Selçuk Şağban, koronavirüs salgını nedeni ile önemi daha da artan tarım sektörünü Turkistime için kaleme aldı…
Türkiye Cumhuriyeti 29 Ekim 1923 yılında kurulmuştur. Bu yıl Ekim ayında 97. Kuruluş yıldönümünü kutlayacağız. Cumhuriyetin yapılanması çerçevesinde 1924 yılında Tarım Baknalığı kuruluyor. Zekai Apaydın bey yeni kurulan ülkenin ilk Tarım Bakanı olarak göreve başlıyor; görev süresi 1924 yılında sadece 5 ay sürüyor; görevi Şükrü Kaya beye devrediyor, ama kendisi de görevde 3 ay kalıyor, üçüncü Tarım Bakanı, Hasan Fehmi Ataç bey oluyor o da görevde 4 ay kalıyor. Özetle bir yıl bile geçmeden 3 bakan değişiyor. Sonraki 56 senede 33 farklı Tarım Bakanı görev yapıyor; Son 40 senede ise 18 Tarım Bakanı çeşitli sürelerde Bakanlıklar yapıyor. 2002 sonrasında göreve gelen tek parti döneminde ilk 13 yıl sadece 2 bakan görev yaparken; son 4 yılda; 4 farklı Tarım Bakanı görev yapıyor.
Cumhuriyet tarihinin en uzun Tarım Bakanlığı görevini 10 yıl ile Mehmet Mehdi Eker bey yaparken; geri kalan 87 yılda; 54 Tarım Bakanının ortalama çalışma süresi 1.5 yıl oluyor.
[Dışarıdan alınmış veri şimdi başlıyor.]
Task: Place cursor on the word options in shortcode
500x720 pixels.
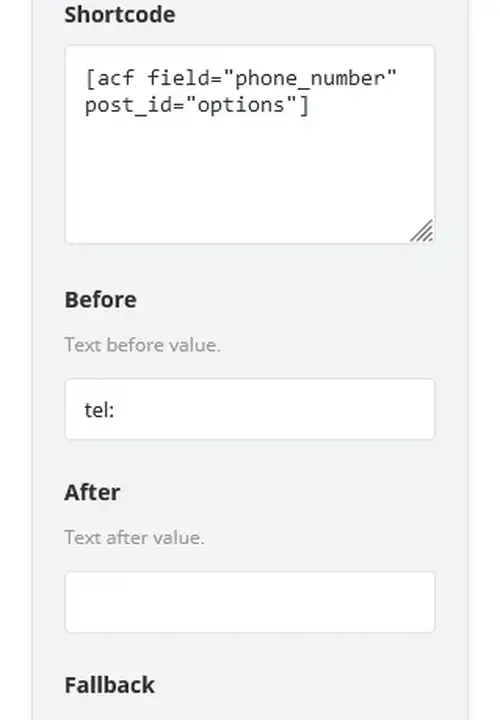Action: point(241,105)
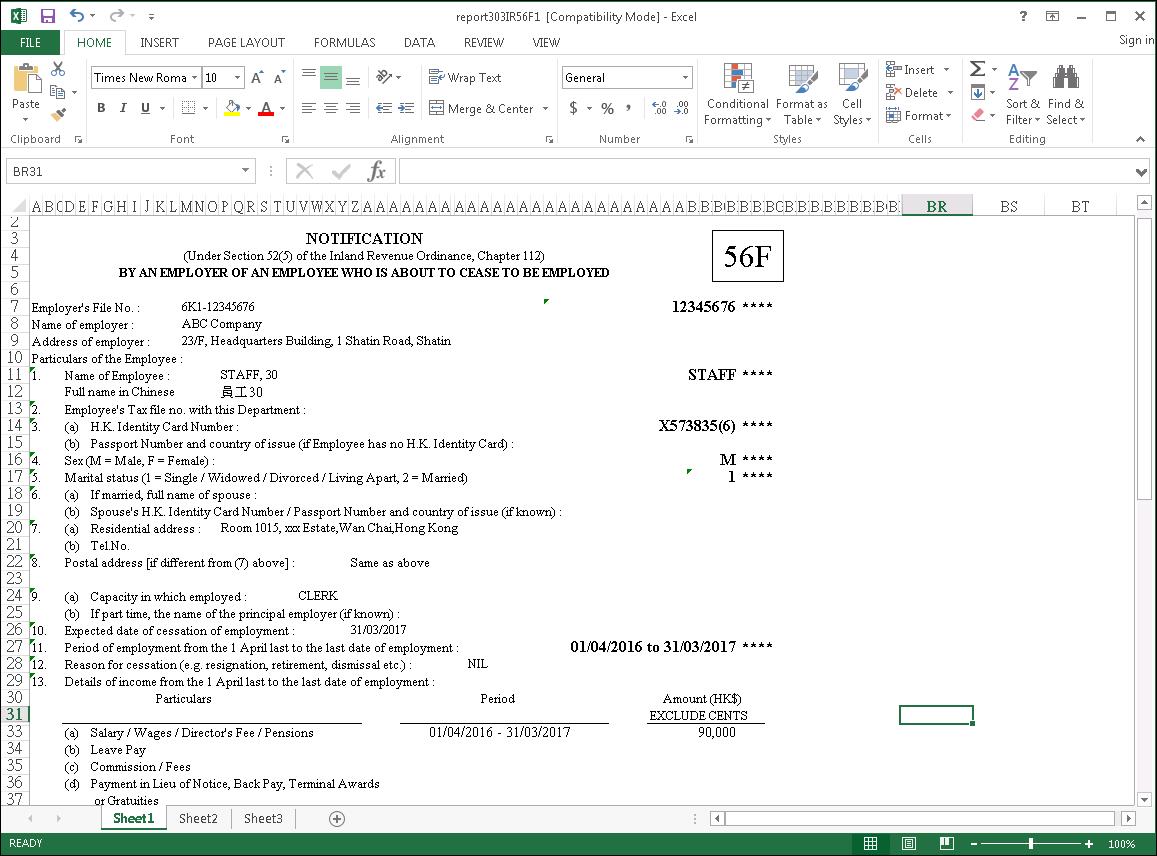Click the Insert Function fx icon
Screen dimensions: 1157x856
[376, 171]
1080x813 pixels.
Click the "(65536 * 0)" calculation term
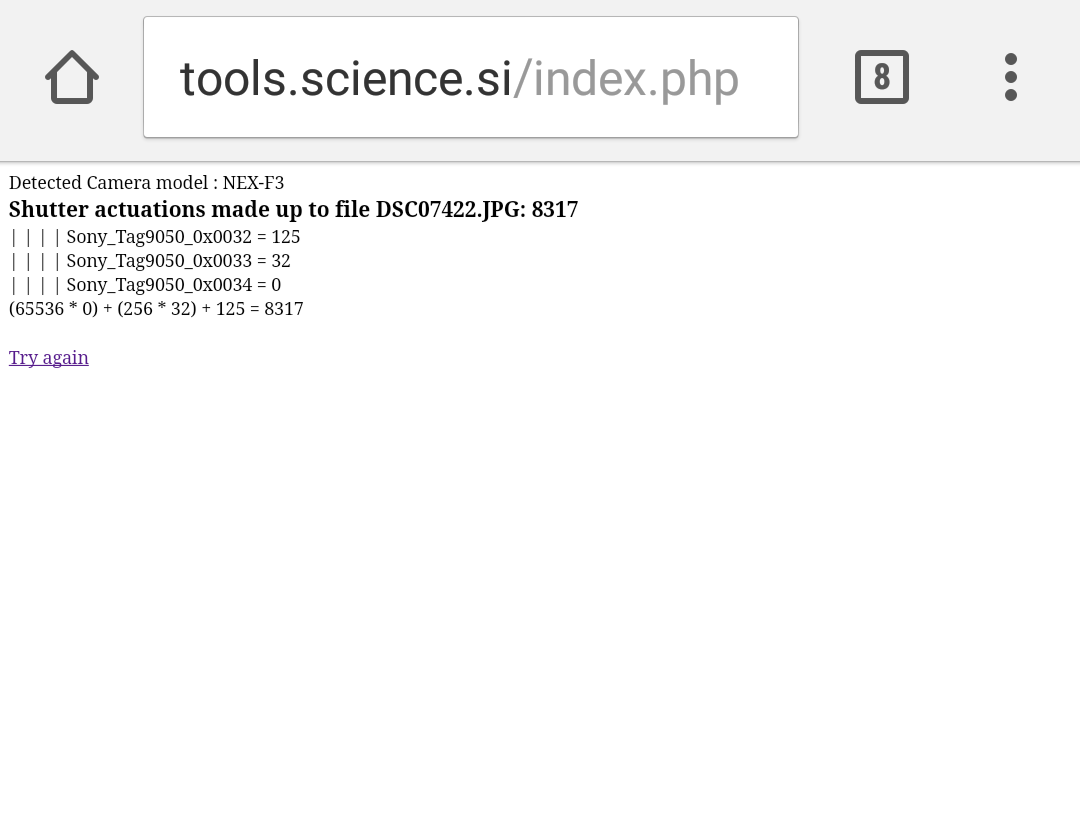tap(54, 309)
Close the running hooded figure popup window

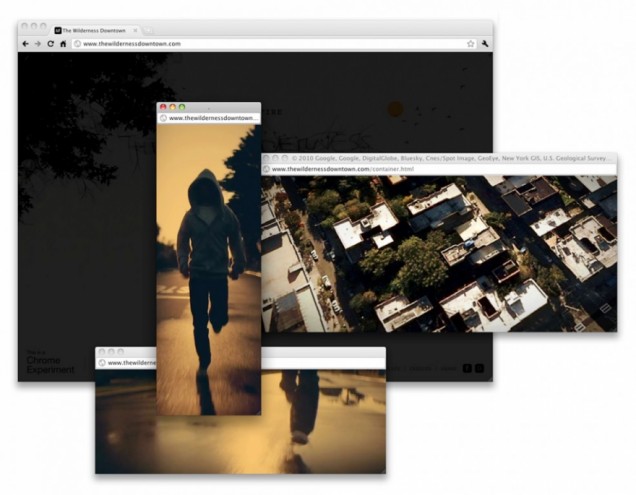click(x=163, y=107)

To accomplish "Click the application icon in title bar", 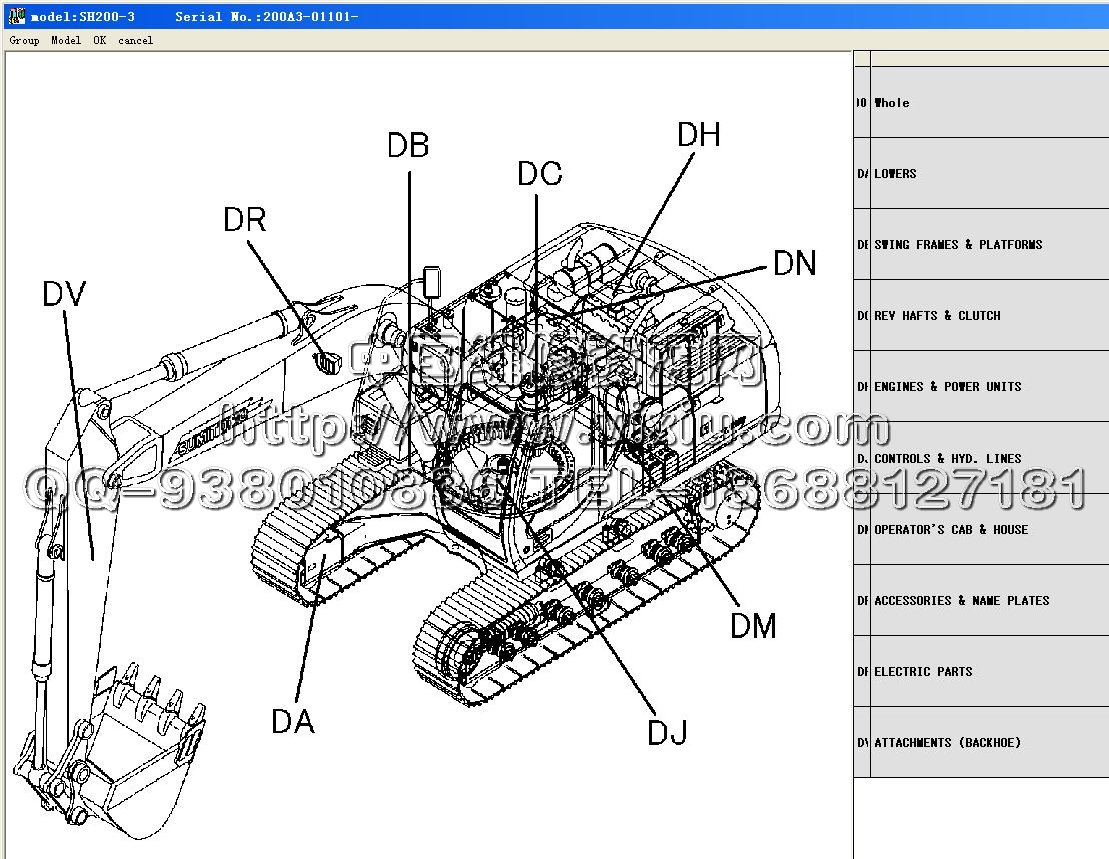I will click(x=17, y=16).
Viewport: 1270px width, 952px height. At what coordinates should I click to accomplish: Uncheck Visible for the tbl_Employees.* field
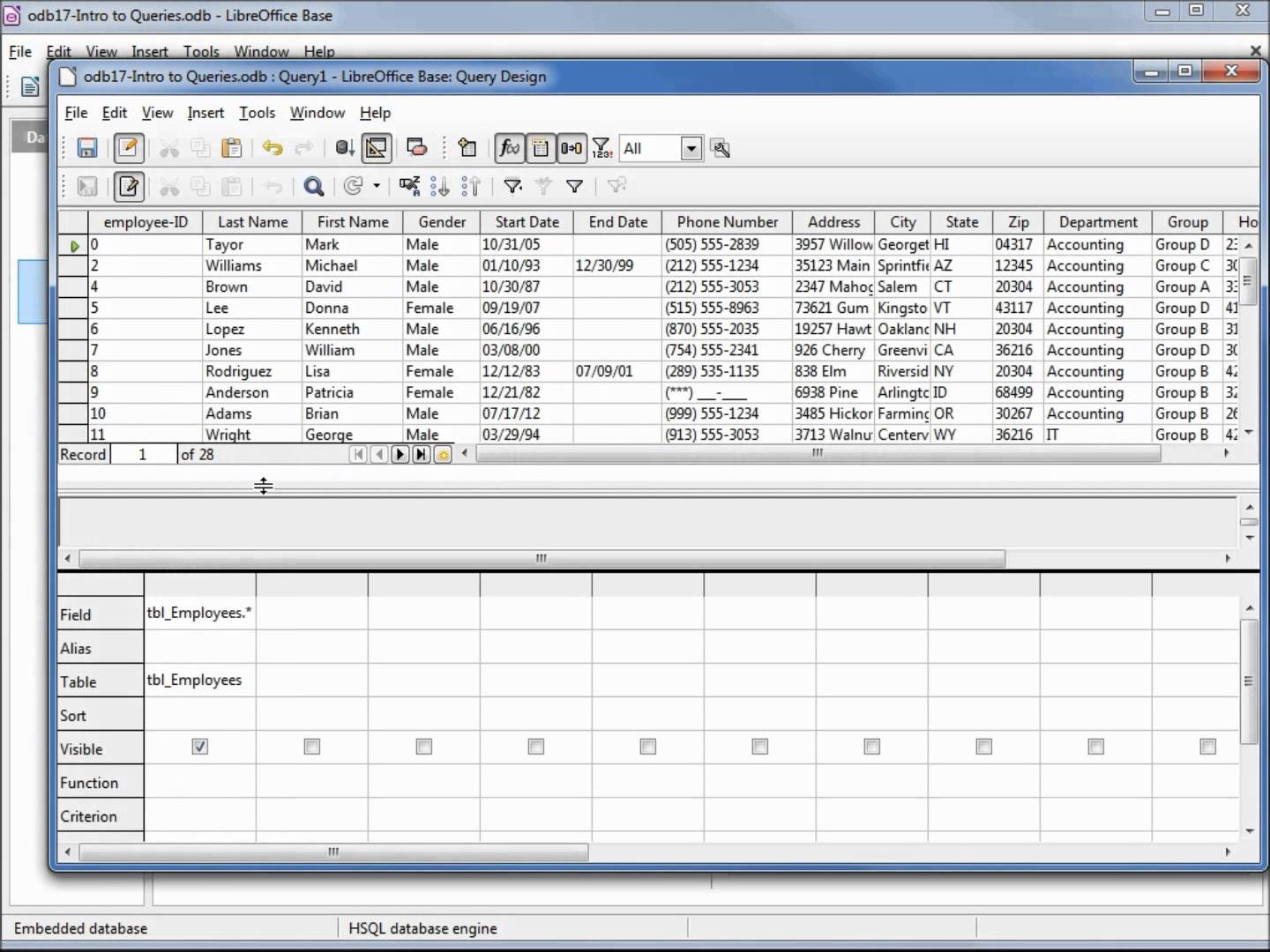click(x=199, y=746)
Son 4 yılda 4 farklı Tarım Bakanı görevlendirilmesi de bu tarihi silsilenin son cümlesi oluyor.
Bu işin bürokrasi tarafına baktığımızda her Bakan ile birlikte atanan ve görevden alınan yüzlerce üst düzey bürokrat, sürekli silinen kurumsal hafıza, yeni gelen bürokrasi silsilesinin tekrar konuyu ele alması, her defasında konuşulan konuların tekrar tekrar gündeme gelmesi, yeni projeksiyonlar vs. vs…
Bugün bu konuya değinmemin asıl nedeni; şu an yaşadığımız Koronavirüs salgını nedeni ile dünyadaki en önemli konunun bir kez daha tarım olduğunun çok aleni bir şekilde açığa çıkması olmuştur.
Tarım sürdürülebilir olmalıdır, sürdürülebilir tarım projelerin kesintisiz devam ettirilmesi ve arkasındaki bürokrasinin konuyu yakından ve sürekli takibi ile olur; yakından ve sürekli takip ise; tarım konusunun yeteri kadar uzun bir süre için yetki devrinin bir ekibe devredilmesi gerekir.
Tarım Bakanımız Mehmet Mehdi Eker döneminde ihracatçı firmaların sorunlarını takip ederken açıkça şunu müşaade etme fırsatım oldu, bürokrasi dikey olarak 10 yıl boyunca ya hiç değişmedi ya da çok az değişti, bu sürecin Türk tarımının bugün geldiği noktaya ulaşmasında büyük bir katkısının olduğunu açıkça ifade etmek isterim.
Ez cümle, büyüklerimiz at koşarken tımar edilmez derler; sıkıntılı süreçlerden geçerken, anlık çözümler üretebilmek ve bunu hızlı bir şekilde uygulamaya koyabilmek için kurumsal hafızanızın çok iyi olması, konuya hakim uzun yıllardır konuları yakından takip eden bir bürokrasiye sahip olmak en büyük gerekliliktir.
Sağlıklı bir hafta dilerim. Lütfen EVDE KALIN!